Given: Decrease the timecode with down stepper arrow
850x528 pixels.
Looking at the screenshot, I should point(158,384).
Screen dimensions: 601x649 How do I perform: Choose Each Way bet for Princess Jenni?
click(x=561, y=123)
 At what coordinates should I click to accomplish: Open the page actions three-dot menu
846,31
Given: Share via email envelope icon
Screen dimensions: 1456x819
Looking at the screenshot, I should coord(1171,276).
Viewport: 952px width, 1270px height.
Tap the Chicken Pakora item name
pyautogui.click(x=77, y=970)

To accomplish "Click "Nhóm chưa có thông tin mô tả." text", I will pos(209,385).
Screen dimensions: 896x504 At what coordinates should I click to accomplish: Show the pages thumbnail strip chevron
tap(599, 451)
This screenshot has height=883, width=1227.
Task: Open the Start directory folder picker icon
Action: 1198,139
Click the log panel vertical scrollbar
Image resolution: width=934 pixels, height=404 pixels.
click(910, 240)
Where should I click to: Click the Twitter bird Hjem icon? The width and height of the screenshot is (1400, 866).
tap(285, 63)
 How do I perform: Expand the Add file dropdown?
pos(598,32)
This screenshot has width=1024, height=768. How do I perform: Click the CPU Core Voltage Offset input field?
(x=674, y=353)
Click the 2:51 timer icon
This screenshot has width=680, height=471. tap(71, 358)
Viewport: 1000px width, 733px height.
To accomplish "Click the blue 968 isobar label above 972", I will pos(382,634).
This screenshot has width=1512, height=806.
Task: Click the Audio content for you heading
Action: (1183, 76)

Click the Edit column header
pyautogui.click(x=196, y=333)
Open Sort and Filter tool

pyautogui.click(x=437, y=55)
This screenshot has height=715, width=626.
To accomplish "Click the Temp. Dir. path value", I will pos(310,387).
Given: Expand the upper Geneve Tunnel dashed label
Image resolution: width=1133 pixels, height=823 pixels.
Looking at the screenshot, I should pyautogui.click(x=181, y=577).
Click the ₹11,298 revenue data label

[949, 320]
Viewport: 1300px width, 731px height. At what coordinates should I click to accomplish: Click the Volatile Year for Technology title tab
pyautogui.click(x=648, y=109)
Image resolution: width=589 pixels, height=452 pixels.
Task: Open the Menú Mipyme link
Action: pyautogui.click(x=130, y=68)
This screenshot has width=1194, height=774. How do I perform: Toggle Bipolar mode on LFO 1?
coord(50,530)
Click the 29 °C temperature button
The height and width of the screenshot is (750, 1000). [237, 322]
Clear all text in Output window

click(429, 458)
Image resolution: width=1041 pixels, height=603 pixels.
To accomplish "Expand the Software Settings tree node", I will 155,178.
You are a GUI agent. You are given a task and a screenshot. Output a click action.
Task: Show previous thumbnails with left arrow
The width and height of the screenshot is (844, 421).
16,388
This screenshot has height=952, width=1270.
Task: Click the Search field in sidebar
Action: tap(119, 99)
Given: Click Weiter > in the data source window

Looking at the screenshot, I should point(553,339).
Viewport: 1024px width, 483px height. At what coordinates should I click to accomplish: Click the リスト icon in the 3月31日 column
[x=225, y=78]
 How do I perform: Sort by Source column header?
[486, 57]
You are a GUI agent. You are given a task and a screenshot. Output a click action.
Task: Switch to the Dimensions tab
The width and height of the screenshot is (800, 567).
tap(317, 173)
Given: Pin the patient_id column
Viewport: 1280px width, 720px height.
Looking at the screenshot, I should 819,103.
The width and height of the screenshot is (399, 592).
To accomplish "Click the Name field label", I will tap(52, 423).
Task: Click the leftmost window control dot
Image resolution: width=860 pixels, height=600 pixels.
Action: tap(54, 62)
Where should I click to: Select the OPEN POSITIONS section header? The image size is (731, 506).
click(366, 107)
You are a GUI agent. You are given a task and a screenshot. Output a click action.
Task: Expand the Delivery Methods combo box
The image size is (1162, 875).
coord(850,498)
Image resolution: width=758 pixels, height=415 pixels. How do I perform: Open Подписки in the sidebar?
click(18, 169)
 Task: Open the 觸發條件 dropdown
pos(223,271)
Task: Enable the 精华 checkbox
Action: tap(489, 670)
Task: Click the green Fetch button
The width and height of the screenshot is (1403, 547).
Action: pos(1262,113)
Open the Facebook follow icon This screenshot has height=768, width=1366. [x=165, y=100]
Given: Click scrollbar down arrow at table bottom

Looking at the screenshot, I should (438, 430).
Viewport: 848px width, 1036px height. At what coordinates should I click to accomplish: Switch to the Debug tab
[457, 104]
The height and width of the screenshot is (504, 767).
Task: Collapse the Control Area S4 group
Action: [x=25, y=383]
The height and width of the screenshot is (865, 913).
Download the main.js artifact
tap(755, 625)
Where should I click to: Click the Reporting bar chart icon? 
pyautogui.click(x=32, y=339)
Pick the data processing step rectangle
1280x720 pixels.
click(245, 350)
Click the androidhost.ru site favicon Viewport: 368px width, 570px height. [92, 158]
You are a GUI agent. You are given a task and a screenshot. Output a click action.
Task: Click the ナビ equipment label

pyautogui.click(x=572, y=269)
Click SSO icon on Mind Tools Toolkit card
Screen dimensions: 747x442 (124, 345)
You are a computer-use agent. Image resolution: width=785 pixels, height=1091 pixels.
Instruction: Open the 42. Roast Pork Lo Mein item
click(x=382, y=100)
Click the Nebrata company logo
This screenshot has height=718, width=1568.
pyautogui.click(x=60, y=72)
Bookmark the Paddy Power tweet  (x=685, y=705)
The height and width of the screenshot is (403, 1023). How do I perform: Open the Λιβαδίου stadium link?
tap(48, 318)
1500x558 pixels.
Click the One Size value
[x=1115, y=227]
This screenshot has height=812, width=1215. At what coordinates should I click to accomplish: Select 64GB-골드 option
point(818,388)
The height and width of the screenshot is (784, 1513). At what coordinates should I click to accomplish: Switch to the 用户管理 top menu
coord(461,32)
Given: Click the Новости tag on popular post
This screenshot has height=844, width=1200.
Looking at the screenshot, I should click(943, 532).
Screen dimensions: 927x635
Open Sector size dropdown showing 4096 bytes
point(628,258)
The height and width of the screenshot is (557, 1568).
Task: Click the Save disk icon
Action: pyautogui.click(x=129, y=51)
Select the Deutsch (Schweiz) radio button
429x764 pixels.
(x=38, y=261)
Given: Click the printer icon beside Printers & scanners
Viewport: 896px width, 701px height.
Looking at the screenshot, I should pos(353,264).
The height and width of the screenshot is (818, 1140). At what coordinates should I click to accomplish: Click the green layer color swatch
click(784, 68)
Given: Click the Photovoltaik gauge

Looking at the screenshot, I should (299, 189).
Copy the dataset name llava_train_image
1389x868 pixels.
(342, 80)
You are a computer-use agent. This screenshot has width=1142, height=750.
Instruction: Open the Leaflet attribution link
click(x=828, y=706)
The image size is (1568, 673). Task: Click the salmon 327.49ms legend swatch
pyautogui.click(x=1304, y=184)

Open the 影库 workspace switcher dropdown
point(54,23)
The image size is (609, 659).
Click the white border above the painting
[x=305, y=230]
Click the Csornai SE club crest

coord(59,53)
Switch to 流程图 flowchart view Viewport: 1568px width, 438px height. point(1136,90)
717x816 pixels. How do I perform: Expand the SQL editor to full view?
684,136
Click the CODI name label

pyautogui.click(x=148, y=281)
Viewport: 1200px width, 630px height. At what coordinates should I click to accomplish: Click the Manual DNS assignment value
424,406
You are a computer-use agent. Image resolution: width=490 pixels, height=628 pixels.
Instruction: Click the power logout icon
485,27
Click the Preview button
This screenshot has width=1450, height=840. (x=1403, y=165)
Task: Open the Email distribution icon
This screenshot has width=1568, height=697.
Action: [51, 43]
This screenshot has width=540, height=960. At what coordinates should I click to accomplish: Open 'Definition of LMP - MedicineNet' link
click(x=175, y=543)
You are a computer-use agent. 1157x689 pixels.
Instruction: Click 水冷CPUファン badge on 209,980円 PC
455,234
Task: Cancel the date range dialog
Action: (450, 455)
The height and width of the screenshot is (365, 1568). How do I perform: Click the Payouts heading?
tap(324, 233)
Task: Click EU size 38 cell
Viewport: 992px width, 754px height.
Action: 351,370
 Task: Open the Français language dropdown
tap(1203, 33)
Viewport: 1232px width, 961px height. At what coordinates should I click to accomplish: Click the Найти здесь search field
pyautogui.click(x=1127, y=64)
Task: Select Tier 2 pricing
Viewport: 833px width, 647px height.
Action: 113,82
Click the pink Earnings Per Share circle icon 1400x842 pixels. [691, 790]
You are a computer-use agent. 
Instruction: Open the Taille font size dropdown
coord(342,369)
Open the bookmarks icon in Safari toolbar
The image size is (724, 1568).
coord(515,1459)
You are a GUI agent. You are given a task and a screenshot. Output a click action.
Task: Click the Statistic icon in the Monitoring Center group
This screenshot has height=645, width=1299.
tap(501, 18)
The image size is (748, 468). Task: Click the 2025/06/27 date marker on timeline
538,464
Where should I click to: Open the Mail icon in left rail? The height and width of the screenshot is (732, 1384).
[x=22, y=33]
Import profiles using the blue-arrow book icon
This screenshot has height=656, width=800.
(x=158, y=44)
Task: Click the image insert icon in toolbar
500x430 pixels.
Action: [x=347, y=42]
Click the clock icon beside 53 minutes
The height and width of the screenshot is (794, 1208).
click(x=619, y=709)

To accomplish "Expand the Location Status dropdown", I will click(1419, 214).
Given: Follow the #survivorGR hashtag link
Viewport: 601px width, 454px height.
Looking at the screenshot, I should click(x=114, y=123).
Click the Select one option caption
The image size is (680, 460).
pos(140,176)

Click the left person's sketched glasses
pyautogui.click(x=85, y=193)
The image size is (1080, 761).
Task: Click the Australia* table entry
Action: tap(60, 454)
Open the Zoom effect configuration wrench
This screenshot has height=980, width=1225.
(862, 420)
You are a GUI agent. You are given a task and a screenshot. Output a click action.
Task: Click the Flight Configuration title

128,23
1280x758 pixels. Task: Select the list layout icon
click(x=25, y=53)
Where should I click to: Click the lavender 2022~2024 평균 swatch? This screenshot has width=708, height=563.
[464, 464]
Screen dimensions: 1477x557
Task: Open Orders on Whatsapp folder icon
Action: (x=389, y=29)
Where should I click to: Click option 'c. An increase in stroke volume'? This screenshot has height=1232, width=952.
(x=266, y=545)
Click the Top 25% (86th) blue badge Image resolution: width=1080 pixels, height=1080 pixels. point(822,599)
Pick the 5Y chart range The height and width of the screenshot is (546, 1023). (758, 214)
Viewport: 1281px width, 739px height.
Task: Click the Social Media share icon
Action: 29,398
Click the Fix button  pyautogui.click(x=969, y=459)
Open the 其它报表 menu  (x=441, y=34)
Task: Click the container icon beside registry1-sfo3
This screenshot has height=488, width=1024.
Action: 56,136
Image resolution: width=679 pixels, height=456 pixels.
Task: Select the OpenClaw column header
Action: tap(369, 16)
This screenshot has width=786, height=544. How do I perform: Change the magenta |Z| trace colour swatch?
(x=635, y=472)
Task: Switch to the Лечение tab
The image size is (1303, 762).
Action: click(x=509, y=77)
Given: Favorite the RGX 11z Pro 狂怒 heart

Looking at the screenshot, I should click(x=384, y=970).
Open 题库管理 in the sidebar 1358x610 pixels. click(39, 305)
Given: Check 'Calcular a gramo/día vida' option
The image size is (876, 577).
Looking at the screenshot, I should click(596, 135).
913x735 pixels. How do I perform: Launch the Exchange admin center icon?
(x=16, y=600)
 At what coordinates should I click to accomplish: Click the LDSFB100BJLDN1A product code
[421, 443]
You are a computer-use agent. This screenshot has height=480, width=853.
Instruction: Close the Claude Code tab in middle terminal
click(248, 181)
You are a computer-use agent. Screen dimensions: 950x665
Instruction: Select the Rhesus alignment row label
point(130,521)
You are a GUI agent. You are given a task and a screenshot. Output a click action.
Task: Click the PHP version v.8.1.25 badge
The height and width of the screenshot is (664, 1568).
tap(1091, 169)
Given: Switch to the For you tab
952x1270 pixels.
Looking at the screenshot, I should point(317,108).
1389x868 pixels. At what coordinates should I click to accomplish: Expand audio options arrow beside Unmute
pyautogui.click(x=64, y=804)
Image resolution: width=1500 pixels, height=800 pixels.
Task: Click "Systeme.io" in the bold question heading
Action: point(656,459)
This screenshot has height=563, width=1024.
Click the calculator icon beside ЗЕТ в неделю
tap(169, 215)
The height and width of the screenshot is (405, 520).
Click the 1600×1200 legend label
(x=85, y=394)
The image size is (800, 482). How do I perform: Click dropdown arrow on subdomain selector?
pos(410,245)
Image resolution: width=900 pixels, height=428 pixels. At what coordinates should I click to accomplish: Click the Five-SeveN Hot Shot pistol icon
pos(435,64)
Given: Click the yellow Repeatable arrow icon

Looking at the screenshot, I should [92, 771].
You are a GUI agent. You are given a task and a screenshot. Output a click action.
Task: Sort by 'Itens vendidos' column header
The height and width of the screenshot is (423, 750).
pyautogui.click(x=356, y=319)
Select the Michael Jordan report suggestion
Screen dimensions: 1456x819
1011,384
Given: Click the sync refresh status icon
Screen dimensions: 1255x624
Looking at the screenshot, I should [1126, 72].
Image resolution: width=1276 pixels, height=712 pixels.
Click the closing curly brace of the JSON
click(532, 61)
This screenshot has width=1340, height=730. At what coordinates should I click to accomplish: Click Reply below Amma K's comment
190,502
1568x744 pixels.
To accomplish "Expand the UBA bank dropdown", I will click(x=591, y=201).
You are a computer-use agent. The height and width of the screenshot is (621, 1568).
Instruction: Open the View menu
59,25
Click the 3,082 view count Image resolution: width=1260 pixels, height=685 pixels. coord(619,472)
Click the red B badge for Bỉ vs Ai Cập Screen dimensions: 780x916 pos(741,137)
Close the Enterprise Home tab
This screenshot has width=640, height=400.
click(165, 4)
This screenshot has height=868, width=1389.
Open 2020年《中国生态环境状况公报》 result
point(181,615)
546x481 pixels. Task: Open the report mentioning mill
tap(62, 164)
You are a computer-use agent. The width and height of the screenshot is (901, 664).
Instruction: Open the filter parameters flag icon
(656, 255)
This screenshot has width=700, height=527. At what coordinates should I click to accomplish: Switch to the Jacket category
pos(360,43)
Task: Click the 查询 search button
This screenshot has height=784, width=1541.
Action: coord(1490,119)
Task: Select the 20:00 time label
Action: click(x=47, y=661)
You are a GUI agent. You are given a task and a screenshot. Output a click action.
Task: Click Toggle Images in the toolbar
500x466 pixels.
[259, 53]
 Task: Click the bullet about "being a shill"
□ □ □
* **YOUR GOAL**:
In the material above, find each line that contains the word "with", and select it.

* **WRITTEN ANSWER**:
Given: Decrease the timecode with down stepper arrow
Task: Show previous thumbnails with left arrow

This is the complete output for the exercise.